Dheev Arulmani, Co-founder and COO, Valdera

You have infinite permutations of specifications, different chemical structures, properties and regulatory requirements depending on whether something is going to pharma, industrials, personal care or more. 

It means you really have to build the data architecture, the AI models and everything else from the ground up for this industry.

What primary outcomes do businesses see when working with you?

If you think about where we're driving value, it really comes down to how we can have 10 to 50 times a category manager's capability in the chemicals and raw materials space. 

That ultimately comes down to questions like where are we able to drive bottom-line cost savings, whether that's through market intelligence or qualifying a new supplier? 

It’s also about how we are able to drive innovation as early in the R&D process, a new product development cycle and also find who's capable of producing what? 

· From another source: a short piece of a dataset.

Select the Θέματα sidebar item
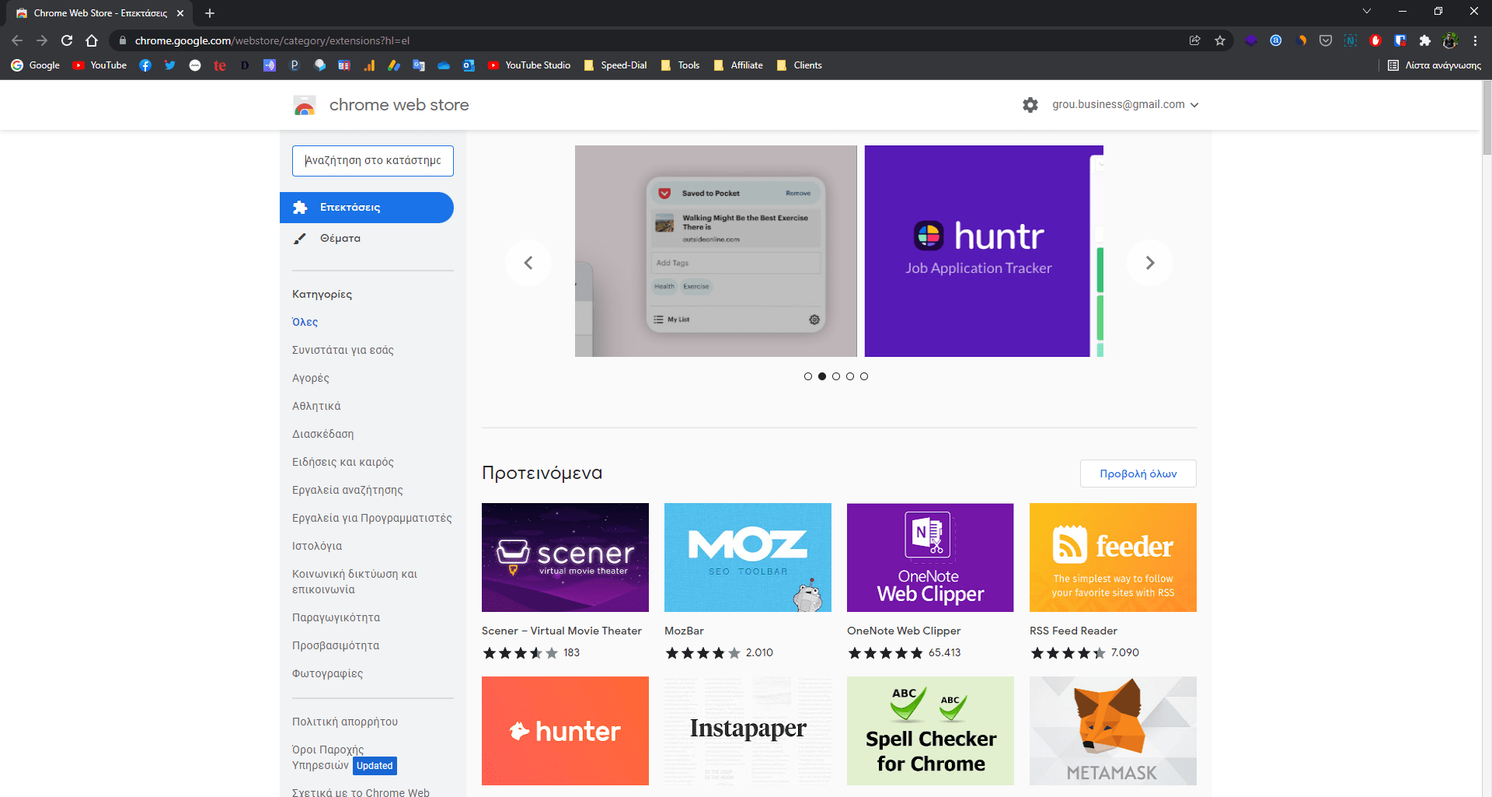Viewport: 1492px width, 797px height. (x=340, y=239)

Sustainability is a big part of this, particularly finding offsets to very specialty materials.

Youtube Placeholder

What is Valdera’s core philosophy when it comes to AI in the procurement space?

If you think about AI in the procurement technology landscape, everybody is taking a horizontal approach, which works extremely well in the indirect side, but fails when you get into specialty materials like chemicals, ingredients and so on. 

A big part of our vision is how to flip the script and take a verticalised AI approach for what is a very targeted industry.

We're deeply focused on the chemical and raw material space in a verticalised way by trying to digitise everything, from ingesting your spend into a category manager, applying that market intelligence layer, doing the supplier discovery and sourcing of the material all the way through qualification, negotiation and onboarding that supplier. 

What do the next three to five years hold for the business?

Valdera’s evolution will be around how we move from enabling category managers to actually directly owning and managing spend as well. 

Many of our customers want us to take a big chunk of their spend and agentically automate a large part of that workflow all the way from tracking what's happening internally, applying that external market data and then, where we see gaps, actually running those sourcing events and driving action on that. 

That’s how we see Valdera is how do we actually continue to automate and digitise that entire workflow in a way that we can almost be a managed operating model of a chunk of spend.